EXERCISE PROMPT >> Restate word for word the lines of the entries below, starting with the line that holds "The image size is (410, 308)." and ending with the line that holds "is (358, 230).", and no others.
Start of INPUT DATA
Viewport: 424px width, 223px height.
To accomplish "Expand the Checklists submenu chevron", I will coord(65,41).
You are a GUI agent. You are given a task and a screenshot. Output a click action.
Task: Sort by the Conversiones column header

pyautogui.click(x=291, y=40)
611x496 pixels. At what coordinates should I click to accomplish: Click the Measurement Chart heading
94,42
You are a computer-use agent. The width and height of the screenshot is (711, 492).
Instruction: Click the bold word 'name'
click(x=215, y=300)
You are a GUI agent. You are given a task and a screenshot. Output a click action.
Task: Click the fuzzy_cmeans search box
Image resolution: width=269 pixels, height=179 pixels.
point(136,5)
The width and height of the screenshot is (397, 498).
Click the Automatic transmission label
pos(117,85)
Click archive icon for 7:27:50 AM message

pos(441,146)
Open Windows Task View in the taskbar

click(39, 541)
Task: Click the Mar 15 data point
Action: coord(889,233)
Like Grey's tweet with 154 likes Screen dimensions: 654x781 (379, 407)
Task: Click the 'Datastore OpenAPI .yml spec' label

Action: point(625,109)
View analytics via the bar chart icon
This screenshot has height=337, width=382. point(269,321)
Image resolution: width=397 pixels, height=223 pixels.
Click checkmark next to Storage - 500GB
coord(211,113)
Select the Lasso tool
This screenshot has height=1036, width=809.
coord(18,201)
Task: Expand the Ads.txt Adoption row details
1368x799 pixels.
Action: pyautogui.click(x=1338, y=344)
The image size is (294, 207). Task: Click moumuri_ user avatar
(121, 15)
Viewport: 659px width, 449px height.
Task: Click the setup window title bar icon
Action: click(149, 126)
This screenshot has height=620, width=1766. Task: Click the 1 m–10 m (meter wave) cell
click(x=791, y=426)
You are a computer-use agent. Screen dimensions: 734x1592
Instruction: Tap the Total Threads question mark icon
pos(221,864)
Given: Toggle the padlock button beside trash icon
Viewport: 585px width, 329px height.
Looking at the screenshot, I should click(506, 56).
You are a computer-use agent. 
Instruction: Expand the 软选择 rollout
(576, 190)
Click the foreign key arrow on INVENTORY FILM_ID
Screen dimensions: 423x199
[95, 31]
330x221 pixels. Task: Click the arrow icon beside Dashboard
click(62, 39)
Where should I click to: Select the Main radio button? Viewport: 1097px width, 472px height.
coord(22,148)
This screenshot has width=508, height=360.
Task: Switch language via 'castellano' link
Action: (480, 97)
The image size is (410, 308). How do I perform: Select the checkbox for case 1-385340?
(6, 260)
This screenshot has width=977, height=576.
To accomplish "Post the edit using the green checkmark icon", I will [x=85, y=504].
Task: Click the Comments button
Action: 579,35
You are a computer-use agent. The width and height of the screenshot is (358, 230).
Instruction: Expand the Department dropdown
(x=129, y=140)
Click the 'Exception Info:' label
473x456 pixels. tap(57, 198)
End of INPUT DATA
WORKED SOLUTION >>
The image size is (410, 308). How do I perform: Select the checkbox for case 1-385340?
(6, 260)
This screenshot has width=977, height=576.
To accomplish "Post the edit using the green checkmark icon", I will [x=85, y=504].
Task: Click the Comments button
Action: 579,35
You are a computer-use agent. The width and height of the screenshot is (358, 230).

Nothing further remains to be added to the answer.